#### [Passage shown]

<<<<

Ramon Antonio Peña (born January 9, 1982), is a Dominican former professional baseball pitcher.

He throws a 4-seam and 2-seam fastball, slider, and a changeup. Pena's slider is considered to have above average break, and his 4-seam fastball is better than his stats would indicate, judging by velocity and control.

Professional career

Arizona Diamondbacks
Peña was signed by the Arizona Diamondbacks as an undrafted free agent on June 13, 2002. Peña played under the identity of his nephew Adriano Rosario in his first two seasons of Double-A baseball.

He made his MLB debut on July 18, 2006. As a rookie, he went 3–4 with a 5.58 ERA over  innings. He struck out 21, while walking eight and giving up six home runs. After boasting a 1.04 ERA in the month of July, Peña struggled in August with a 6.59 ERA and September with a 9.82 ERA. In the last month of the season, he posted two scoreless outings over six appearances.

>>>>

#### [Provided material]
<<<<

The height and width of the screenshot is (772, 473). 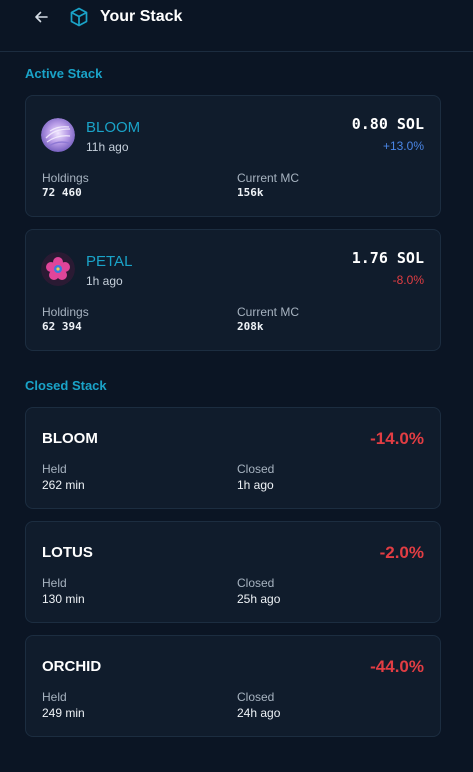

>>>>
<<<<

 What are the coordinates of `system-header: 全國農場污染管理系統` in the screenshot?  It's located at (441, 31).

>>>>
<<<<

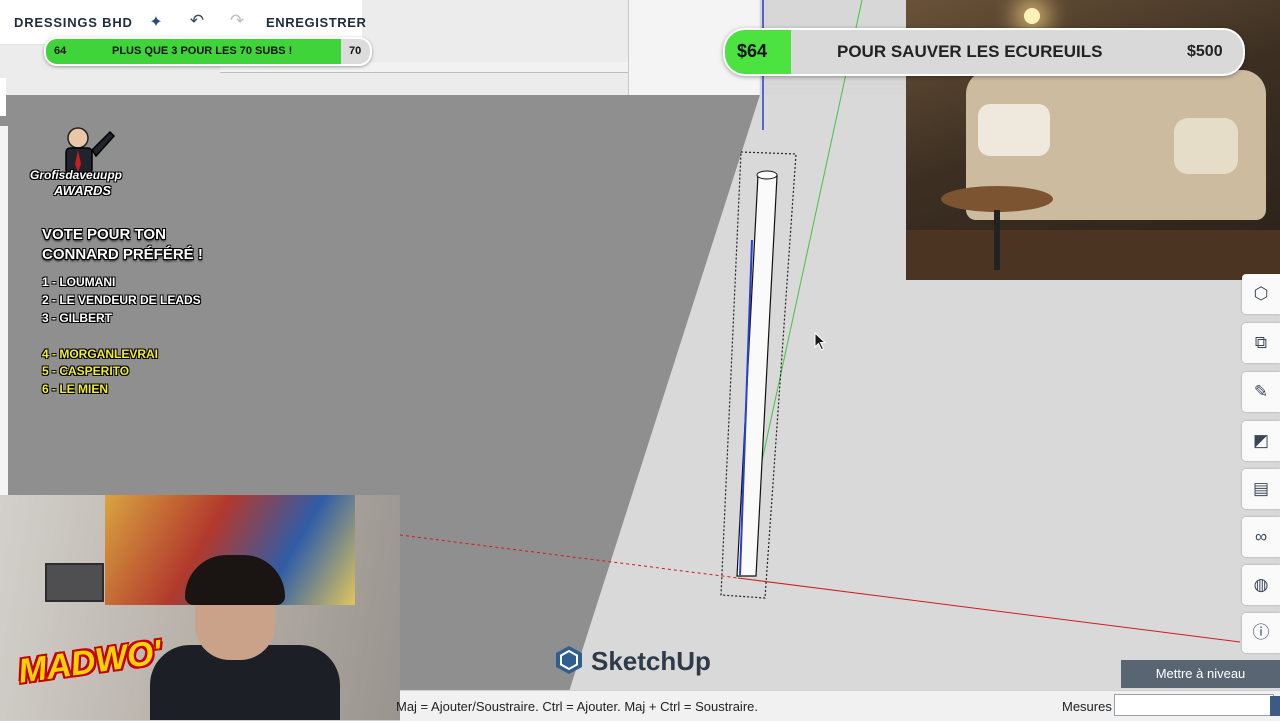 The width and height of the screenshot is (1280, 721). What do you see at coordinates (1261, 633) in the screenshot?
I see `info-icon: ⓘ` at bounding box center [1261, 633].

>>>>

#### [Activity]
Rewrite the passage on Ramon Antonio Peña between "He throws a" and "of Double-A baseball.", inclusive, substituting "splitter" for "changeup".

#### [Answer to this exercise]
He throws a 4-seam and 2-seam fastball, slider, and a splitter. Pena's slider is considered to have above average break, and his 4-seam fastball is better than his stats would indicate, judging by velocity and control.

Professional career

Arizona Diamondbacks
Peña was signed by the Arizona Diamondbacks as an undrafted free agent on June 13, 2002. Peña played under the identity of his nephew Adriano Rosario in his first two seasons of Double-A baseball.